7 nominees · 5 ballot items.
At the 2026 Annual Meeting shareholders will vote to elect seven directors; approve an amendment to increase the share reserve under the 2024 Omnibus Equity Incentive Plan; provide an advisory vote to approve named executive officer compensation (say-on-pay); indicate the preferred frequency of future say-on-pay votes; and ratify the appointment of Cherry Bekaert LLP as the Company’s independent registered public accounting firm.
Elect seven directors to serve for one-year terms and until their successors are elected and qualified.
Approve an amendment to the 2024 Omnibus Equity Incentive Plan to increase the number of shares authorized for issuance from 2,300,000 to 4,600,000 (plus specified carryforwards).
This management proposal asks shareholders to approve an amendment that increases the authorized share reserve under the Company’s 2024 Omnibus Equity Incentive Plan from 2,300,000 to 4,600,000 shares (plus carryforward from legacy plans), a change the Board says is necessary because only 780,131 shares remain available under the current plan. Management frames the amendment as essential to attract, retain and motivate employees, consultants and non-employee directors through equity-based incentives and to preserve the Company’s pay-for-performance and retention programs, including its annual LTIP grants and director equity compensation. Shareholder approval is required to effectuate the change because it increases the number of shares issuable under the Plan and could otherwise dilute existing holders; the proxy discloses this potential effect on EPS, book value and voting power.
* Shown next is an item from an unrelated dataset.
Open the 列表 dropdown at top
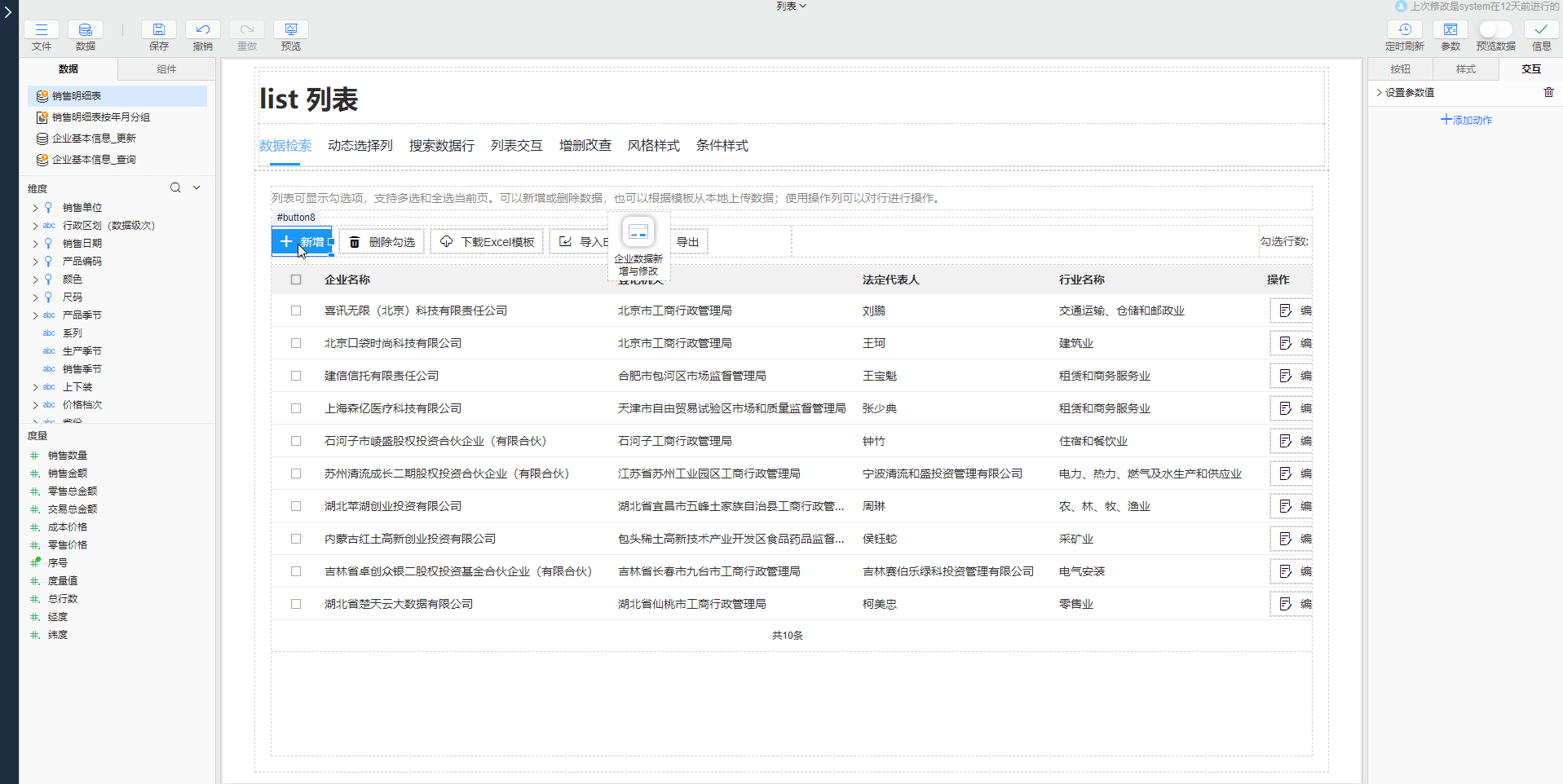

The filing also notes that the increase may be characterized as having an anti-takeover effect by enabling issuance of shares in connection with defensive or strategic actions, which is an explicit governance consideration for investors. The Plan Amendment delegates administration to the Compensation Committee, preserves adjustment mechanics for corporate events, and retains limits such as non-employee director annual grant caps and ISO-related shareholder approval timing. From a governance perspective, investors should weigh the competitiveness benefits of additional equity availability against dilution risk and the absence of explicit burn-rate limits or robust shareholder-approved ceilings beyond the new aggregate figure. The Board recommends the amendment because the Company currently issues most awards from the 2024 Plan (including director equity and annual LTIP grants) and projects the existing reserve is insufficient to meet anticipated hiring, retention and incentive needs. Approving the amendment preserves the Company’s flexibility to grant ISOs and other awards, but investors may seek post-approval disclosure on projected burn-rate assumptions, grant practices and dilution scenarios to assess long-term shareholder impact. Given the Company’s active equity program, shareholders should consider both the short-term operational need for additional shares and longer-term alignment mechanisms such as vesting schedules, performance-based PSUs, and the Company’s clawback and ownership guidelines when evaluating the proposal.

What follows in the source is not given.